As it was described, the Society’s motive was to inspire a sense of history heretofore lacking in Australians. As I recall, the reference to the Society was made in a gently mocking tone, for its misguided nature and unconscious ironies, but even at this point in time its forlorn wish would have seemed, on the surface at least, fairly straightforward in a way that is impossible now.
(Before dealing with the historical and cultural consequences of such a project, a more immediate cognitive problem springs to mind: without a historical context to set it against, how could you tell an honest fake was meant to be seen as a ruin, and not as a folly, a false fake?)
Even ignoring Australia’s long neglected indigenous history, the idea of concocting an ersatz heritage is one fraught with contradictions for all but the least reconstructed White Australians. The “sense of history” created would of course be a denial of history, of Australia’s colonial past. But if this true history were successfully erased and overwritten with the shiny new ancient fictional extended remix, what new mythology would we have of ourselves? I can’t imagine that modern Australians would be more confident and assured of their place in the world, having grown up surrounded by symbols of a glorious past now irretrievably decayed. We have had a hard enough time adjusting to the starkness of the Australian landscape as it is, without it being additionally littered with evidence of our failures.
We don’t have to ask if the heritage the Society had in mind was British – in one aspect, the plan is but one more transplanted artifact from the Old Country – but how far back would the grand project extend? Would we find a Roman bath in Balranald? A Viking ship part-buried in Vaucluse? I like the idea of a large network of pseudo-academies springing up across the country, like those of the Creationists, dedicated to reconciling these fantastic absurdities to the real world.
As successive waves of immigrants have found their place in Australia, would they get to make their own contributions in turn to the collection of fake national relics? If the plan had succeeded, we could now enjoy shattered Doric columns beside fallen pagodas, and vine-covered colonnades topped with minarets. As a nation still reluctant to admit to one invasion, Australia would now happily affirm a multitude of colonial incursions in its past, even though most of them were fictional.
Perhaps it is time for the Society’s design to be revived, albeit in a more subtle and insidious form.
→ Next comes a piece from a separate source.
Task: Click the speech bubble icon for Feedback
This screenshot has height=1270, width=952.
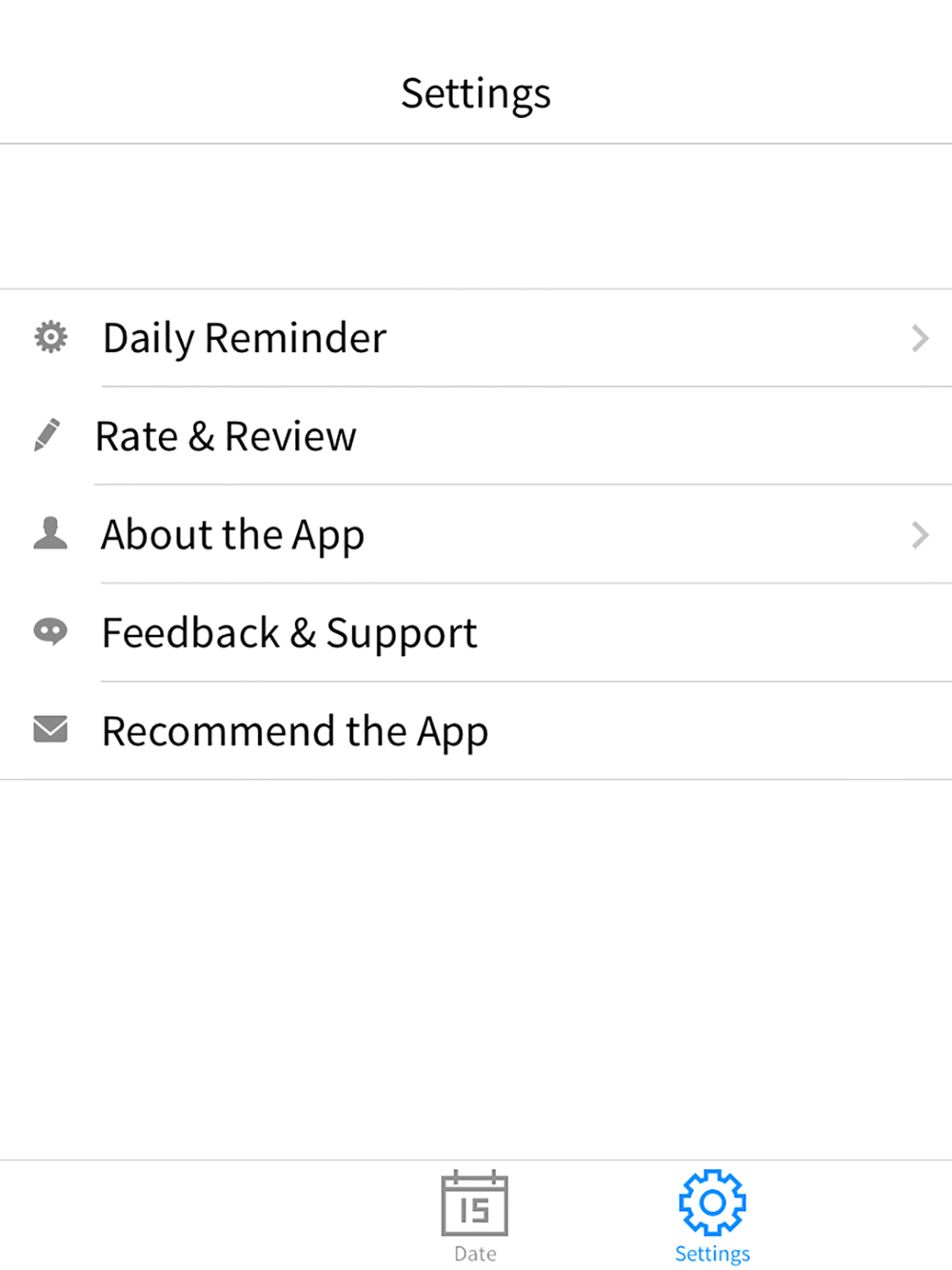Action: [x=50, y=631]
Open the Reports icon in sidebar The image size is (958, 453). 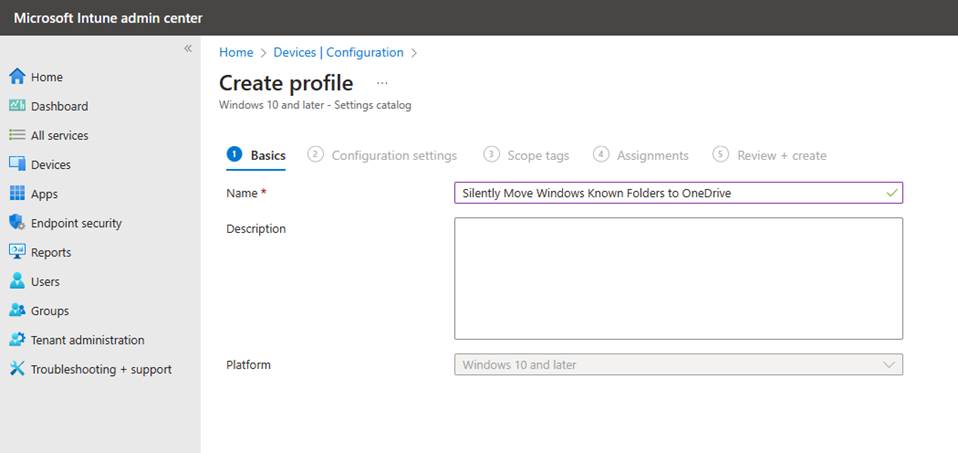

Throughout recorded history, societies have expressed a belief in a golden age before their own, from which their contemporaries have descended and declined. The historical reminders we erect should manifest our faith in the values of better times preceding ours. Monuments to whistling milkmen, statues of doctors making house calls, and shrines to schoolkids who walked sixteen miles to school each day, immortalised in bronze in a pose of deference to an elder. An obelisk to those who left their homes unlocked. A plaque to a policeman older than you.
Amid these reminders we could go about our business confident that times are bad and will get worse, but once there was a better life which we have abandoned. And beneath these thoughts still lies the double truth we carry in our heads, of what we would like to believe our country to be, and what we know it really is.